======== Text under study
Law enforcement conducting extra DWI enforcement period
ST. PAUL – Law enforcement and traffic safety partners across Minnesota will hold an Extra DWI Enforcement and Awareness Campaign through Sept. 7.
The Minnesota Department of Public Safety Office of Traffic Safety (DPS-OTS) coordinates the campaign and the funding is provided by the National Highway Traffic Safety Administration.
DPS-OTS is recognizing 48 officers, troopers, deputies, and prosecutors as the 13th DWI All-Star team. The All-Stars made 3,170 combined DWI arrests across Minnesota in 2019, protecting people from a driver’s choice to risk their own life and the lives of other people on the road by driving impaired.
“We’re so proud of the DWI All-Stars’ commitment to DWI enforcement and the priority that they place on saving lives and preventing serious injuries,” said Mike Hanson, Office of Traffic Safety director. “The All-Stars’ work and the efforts of all of our law enforcement and traffic safety partners in Minnesota are helping change dangerous driving behaviors. We can’t enforce our way out of impaired driving. It’s up to each driver to make the choice to drive sober and drive smart.”
================
- _Exercise description_
Copy the part of the DWI enforcement article from "Law enforcement conducting" to "through Sept. 7." word for word.
======== Data shown
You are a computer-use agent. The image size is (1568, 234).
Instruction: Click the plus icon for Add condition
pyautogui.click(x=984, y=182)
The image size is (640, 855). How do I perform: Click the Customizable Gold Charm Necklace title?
================
- _Worked solution_
Law enforcement conducting extra DWI enforcement period
ST. PAUL – Law enforcement and traffic safety partners across Minnesota will hold an Extra DWI Enforcement and Awareness Campaign through Sept. 7.